Nothing but the lines from the one with "Given: Open the Keymap settings page" down to the one with "Instruction: Click the" should be returned, exactly and with both ends included, from the material below.

• _SOURCE MATERIAL_
▼

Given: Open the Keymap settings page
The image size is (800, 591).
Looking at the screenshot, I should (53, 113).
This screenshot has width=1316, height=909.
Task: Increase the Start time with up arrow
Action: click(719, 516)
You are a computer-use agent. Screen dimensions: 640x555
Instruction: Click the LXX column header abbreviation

▲
▼

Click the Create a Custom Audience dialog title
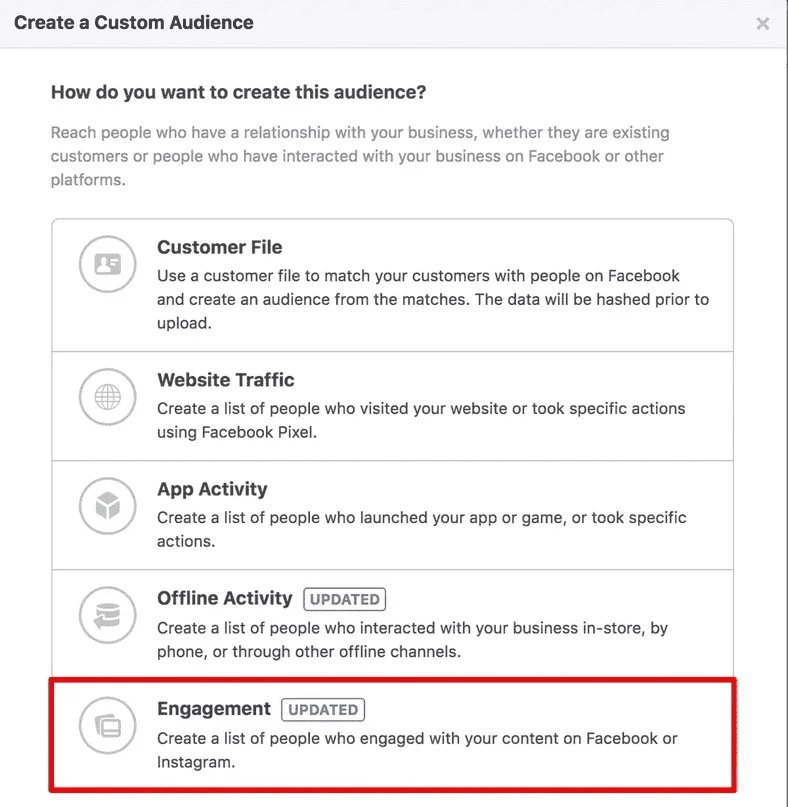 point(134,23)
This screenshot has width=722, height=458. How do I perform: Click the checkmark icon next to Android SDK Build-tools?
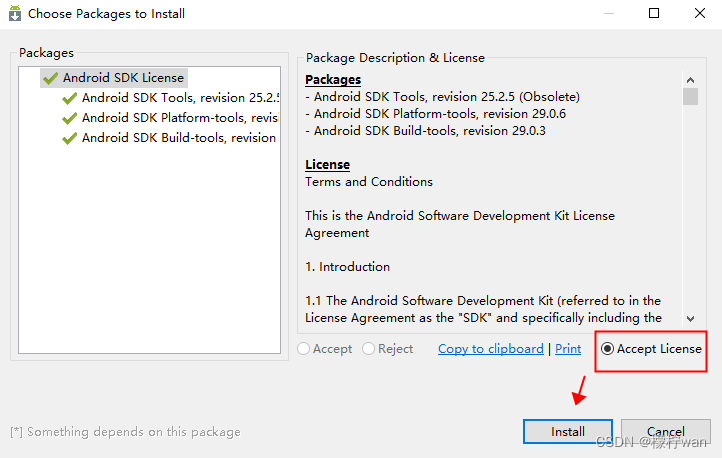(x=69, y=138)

▲
▼

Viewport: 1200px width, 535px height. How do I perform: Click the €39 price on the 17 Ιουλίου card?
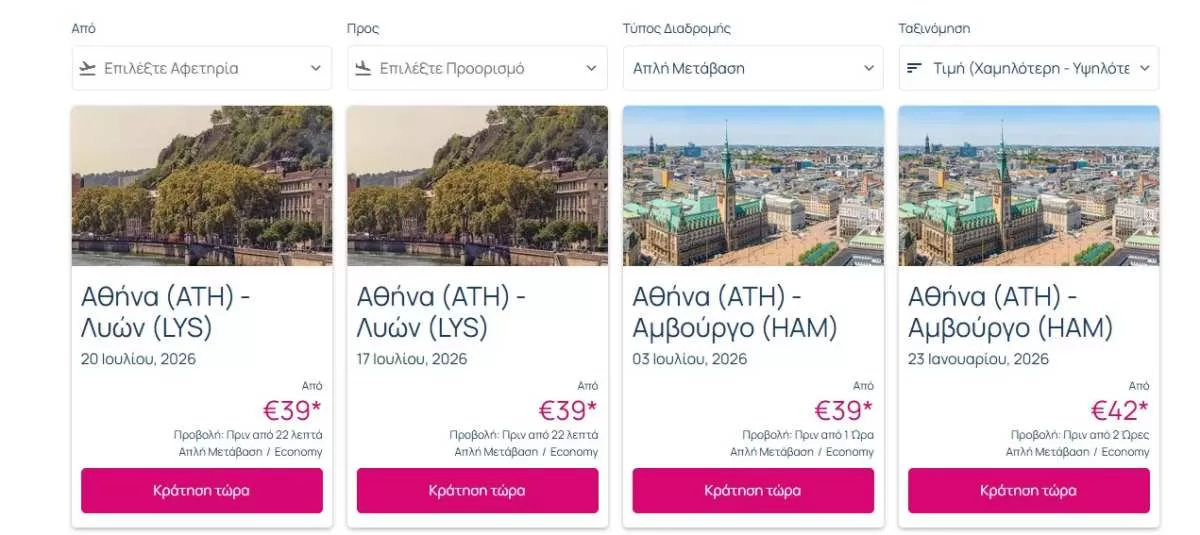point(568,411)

▲

• _RESPONSE TO THIS EXERCISE_
Given: Open the Keymap settings page
The image size is (800, 591).
Looking at the screenshot, I should (53, 113).
This screenshot has width=1316, height=909.
Task: Increase the Start time with up arrow
Action: click(719, 516)
You are a computer-use agent. Screen dimensions: 640x555
Instruction: Click the LXX column header abbreviation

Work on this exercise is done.